Excerpted records:

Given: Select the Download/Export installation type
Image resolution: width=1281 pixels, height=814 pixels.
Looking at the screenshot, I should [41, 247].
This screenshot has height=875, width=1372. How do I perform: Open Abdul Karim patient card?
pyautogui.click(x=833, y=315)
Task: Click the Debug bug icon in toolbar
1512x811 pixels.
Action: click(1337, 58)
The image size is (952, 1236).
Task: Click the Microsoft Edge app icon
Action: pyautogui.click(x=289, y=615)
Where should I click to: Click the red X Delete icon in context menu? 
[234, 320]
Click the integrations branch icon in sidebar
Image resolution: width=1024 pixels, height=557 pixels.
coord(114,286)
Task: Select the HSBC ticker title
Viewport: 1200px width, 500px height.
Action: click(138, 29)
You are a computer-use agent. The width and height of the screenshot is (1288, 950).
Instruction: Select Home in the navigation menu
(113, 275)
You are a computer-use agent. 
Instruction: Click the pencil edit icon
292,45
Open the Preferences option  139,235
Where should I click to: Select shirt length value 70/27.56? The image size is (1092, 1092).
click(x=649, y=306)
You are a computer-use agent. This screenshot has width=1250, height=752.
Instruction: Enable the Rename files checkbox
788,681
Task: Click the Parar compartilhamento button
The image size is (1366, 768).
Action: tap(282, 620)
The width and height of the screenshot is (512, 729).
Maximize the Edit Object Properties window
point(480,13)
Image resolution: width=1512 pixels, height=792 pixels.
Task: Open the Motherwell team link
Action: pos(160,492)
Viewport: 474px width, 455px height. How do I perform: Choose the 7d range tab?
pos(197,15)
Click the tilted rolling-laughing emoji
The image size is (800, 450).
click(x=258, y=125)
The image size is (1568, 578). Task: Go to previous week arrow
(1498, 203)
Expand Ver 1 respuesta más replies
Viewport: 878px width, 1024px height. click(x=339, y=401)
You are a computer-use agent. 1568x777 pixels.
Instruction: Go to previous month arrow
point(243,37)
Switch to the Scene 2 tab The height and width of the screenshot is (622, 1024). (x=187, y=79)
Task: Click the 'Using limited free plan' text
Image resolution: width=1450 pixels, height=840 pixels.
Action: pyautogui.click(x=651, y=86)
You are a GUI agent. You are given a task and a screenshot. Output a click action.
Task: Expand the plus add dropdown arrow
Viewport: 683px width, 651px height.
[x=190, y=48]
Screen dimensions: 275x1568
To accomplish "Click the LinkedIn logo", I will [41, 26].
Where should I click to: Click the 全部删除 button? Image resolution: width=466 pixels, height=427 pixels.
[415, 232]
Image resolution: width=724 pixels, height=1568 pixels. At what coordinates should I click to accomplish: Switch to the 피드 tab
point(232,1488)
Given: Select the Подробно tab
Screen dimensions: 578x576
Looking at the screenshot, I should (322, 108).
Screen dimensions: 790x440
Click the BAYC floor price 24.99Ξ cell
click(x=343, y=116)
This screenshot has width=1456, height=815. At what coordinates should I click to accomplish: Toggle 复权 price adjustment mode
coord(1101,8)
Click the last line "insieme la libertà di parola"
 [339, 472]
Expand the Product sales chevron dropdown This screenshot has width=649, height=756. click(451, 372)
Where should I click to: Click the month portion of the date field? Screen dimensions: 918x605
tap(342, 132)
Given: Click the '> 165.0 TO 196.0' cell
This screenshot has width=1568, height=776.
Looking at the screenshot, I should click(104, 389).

What the task requires: Transcribe every record above word for word.

Answer to this task:
Given: Select the Download/Export installation type
Image resolution: width=1281 pixels, height=814 pixels.
Looking at the screenshot, I should [41, 247].
This screenshot has height=875, width=1372. How do I perform: Open Abdul Karim patient card?
pyautogui.click(x=833, y=315)
Task: Click the Debug bug icon in toolbar
1512x811 pixels.
Action: click(1337, 58)
The image size is (952, 1236).
Task: Click the Microsoft Edge app icon
Action: pyautogui.click(x=289, y=615)
Where should I click to: Click the red X Delete icon in context menu? 
[234, 320]
Click the integrations branch icon in sidebar
Image resolution: width=1024 pixels, height=557 pixels.
coord(114,286)
Task: Select the HSBC ticker title
Viewport: 1200px width, 500px height.
Action: click(138, 29)
You are a computer-use agent. The width and height of the screenshot is (1288, 950).
Instruction: Select Home in the navigation menu
(113, 275)
You are a computer-use agent. 
Instruction: Click the pencil edit icon
292,45
Open the Preferences option  139,235
Where should I click to: Select shirt length value 70/27.56? The image size is (1092, 1092).
click(x=649, y=306)
You are a computer-use agent. This screenshot has width=1250, height=752.
Instruction: Enable the Rename files checkbox
788,681
Task: Click the Parar compartilhamento button
The image size is (1366, 768).
Action: tap(282, 620)
The width and height of the screenshot is (512, 729).
Maximize the Edit Object Properties window
point(480,13)
Image resolution: width=1512 pixels, height=792 pixels.
Task: Open the Motherwell team link
Action: pos(160,492)
Viewport: 474px width, 455px height. How do I perform: Choose the 7d range tab?
pos(197,15)
Click the tilted rolling-laughing emoji
The image size is (800, 450).
click(x=258, y=125)
The image size is (1568, 578). Task: Go to previous week arrow
(1498, 203)
Expand Ver 1 respuesta más replies
Viewport: 878px width, 1024px height. click(x=339, y=401)
You are a computer-use agent. 1568x777 pixels.
Instruction: Go to previous month arrow
point(243,37)
Switch to the Scene 2 tab The height and width of the screenshot is (622, 1024). (x=187, y=79)
Task: Click the 'Using limited free plan' text
Image resolution: width=1450 pixels, height=840 pixels.
Action: pyautogui.click(x=651, y=86)
You are a GUI agent. You are given a task and a screenshot. Output a click action.
Task: Expand the plus add dropdown arrow
Viewport: 683px width, 651px height.
[x=190, y=48]
Screen dimensions: 275x1568
To accomplish "Click the LinkedIn logo", I will [41, 26].
Where should I click to: Click the 全部删除 button? Image resolution: width=466 pixels, height=427 pixels.
[415, 232]
Image resolution: width=724 pixels, height=1568 pixels. At what coordinates should I click to accomplish: Switch to the 피드 tab
point(232,1488)
Given: Select the Подробно tab
Screen dimensions: 578x576
Looking at the screenshot, I should (322, 108).
Screen dimensions: 790x440
Click the BAYC floor price 24.99Ξ cell
click(x=343, y=116)
This screenshot has width=1456, height=815. At what coordinates should I click to accomplish: Toggle 复权 price adjustment mode
coord(1101,8)
Click the last line "insieme la libertà di parola"
 [339, 472]
Expand the Product sales chevron dropdown This screenshot has width=649, height=756. click(451, 372)
Where should I click to: Click the month portion of the date field? Screen dimensions: 918x605
tap(342, 132)
Given: Click the '> 165.0 TO 196.0' cell
This screenshot has width=1568, height=776.
Looking at the screenshot, I should click(104, 389).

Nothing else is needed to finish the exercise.